I address the claim that Miller was wrongly decided in part B.1 of my Brief on the Merits. I address the claim that Bucholz was wrongly decided in part C.1 of my brief. Kyle Krohn of the Office of Public Defense Services‟s Appellate Division addresses the claim that Miller was wrongly decided in part II.a of his Brief of Amicus Curiae. Persons interested in seeing these briefs may contact me at jwmb@jessbartonlaw.com. I will forward copies in a reply.

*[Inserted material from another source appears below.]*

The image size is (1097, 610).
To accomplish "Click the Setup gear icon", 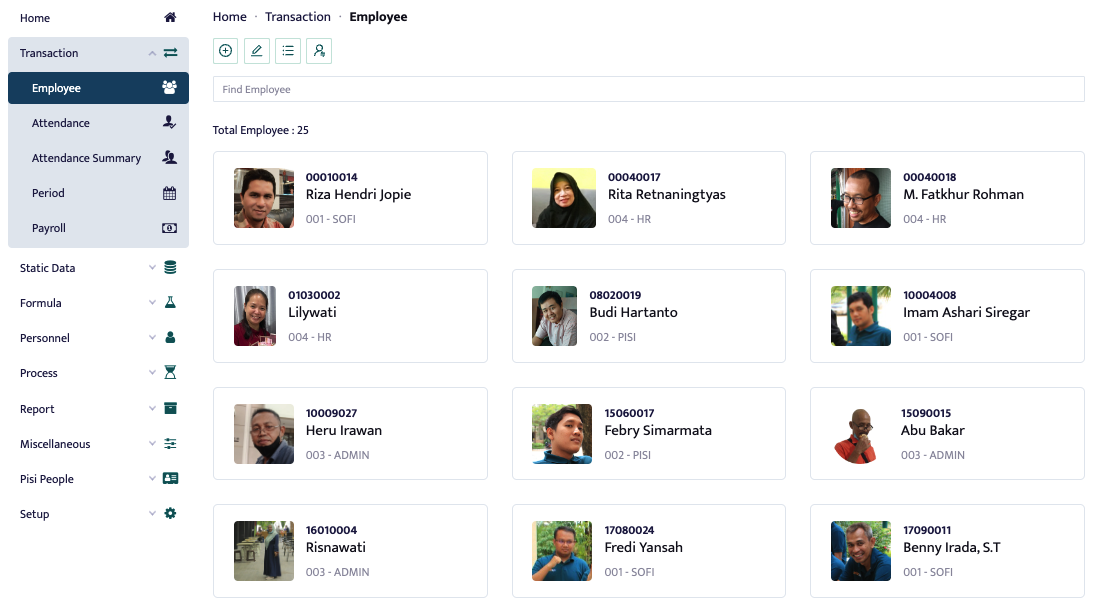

  1. Making the claims also would avoid a repeat of what happened after Apprendi v. New Jersey, 530 US 466, 120 S Ct 2348, 147 L Ed 2d 435 (2000), but before Blakely v. Washington, 542 US 296, 124 S Ct 2531, 159 L Ed 2d 403 (2004). Post-Apprendi, a few of us urged trial counsel to argue that Apprendi applies to aggravating factors used in departure sentencing. Most others insisted that Apprendi applies only to dangerous-offender findings. Blakely clarified Apprendi in favor of the minority view(although the majority view was not wrong by much; after all, Blakely was a 5-4 decision). Because so few defense attorneys acted on the minority view, when the Court decided Blakely fewer than 10 cases were pending on appeal with preserved Apprendi claims. The Court of Appeals ordered resentencings for all of those defendants. It also ordered resentencings for the handful of other defendants with unpreserved Apprendi claims who were convicted by jury trials. But ultimately, the court ordered no relief for the hundreds of other defendants with unpreserved Apprendi claims who were convicted by bench trials or by guilty or no-contest pleas.